_DOCUMENT EXCERPT_:
=== Begin Enclosure ===
Even though I have this nasty HCM crappy heart disease, I am still doing fine. I know my family has been extra cautious with me because they love me big time. I love them, too. It wasn't always like that, though, so I thought I would tell you about....the beginning.

It's important, first, that you understand about Roscoe. I hate to admit it, but he was a hell of a cat. Harley and I had BIG paws to fill. Roscoe was Mommy's cat from the literal moment he was born. He was "THE CHOSEN ONE." So, when you start off with a life like that, well, you're bound not to have abandonment and trust issues. Roscoe was so dependant and attention seeking. He followed Mom every where at all time talking "MA MA MA!!" He was so comfortable and secure that she would wrap him around her shoulders like a shawl and she could walk around with him without holding on. Dad came along when Roscoe was about 5. It took no time for the "former cat hater" to be transformed. As soon as Dad sat down, Roscoe would snuggle in his lap. After 16 1/2 years of this awesome relationship, it was time for Rosoce's physical presence to be at peace. His spiritual presence is still in this house and sometimes, I swear, I see him.
=== End Enclosure ===
_DATASET_:
=== Begin Enclosure ===
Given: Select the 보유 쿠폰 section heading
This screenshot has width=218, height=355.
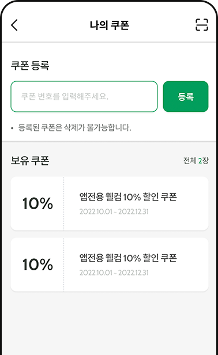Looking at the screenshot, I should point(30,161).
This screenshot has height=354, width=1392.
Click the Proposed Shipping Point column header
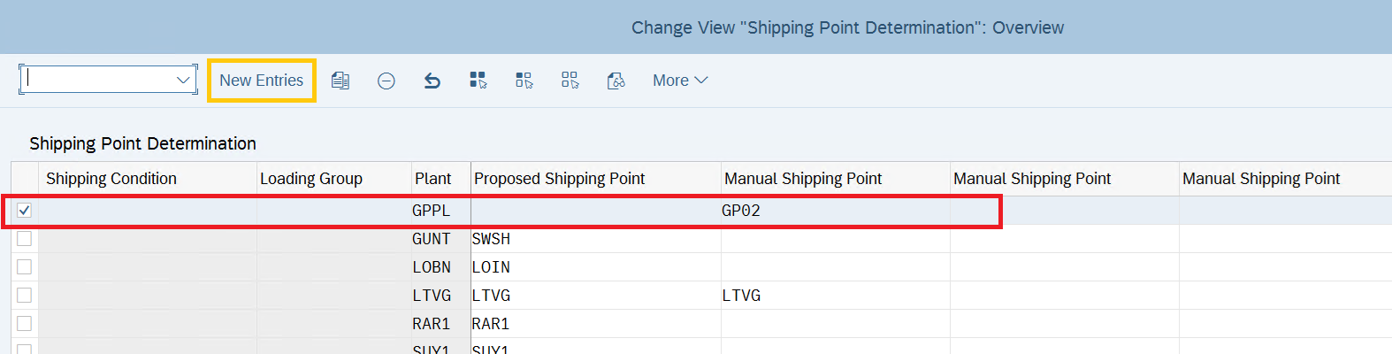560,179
=== End Enclosure ===
_DESCRIPTION OF THE TASK_:
Answer these questions from the text about Roscoe:
1. What heart disease does the narrator have?
2. About how old was Roscoe when Dad came along?
3. How many years passed before it was time for Roscoe's physical presence to be at peace?

_EXPECTED ANSWER_:
1. HCM
2. About 5
3. 16 1/2 years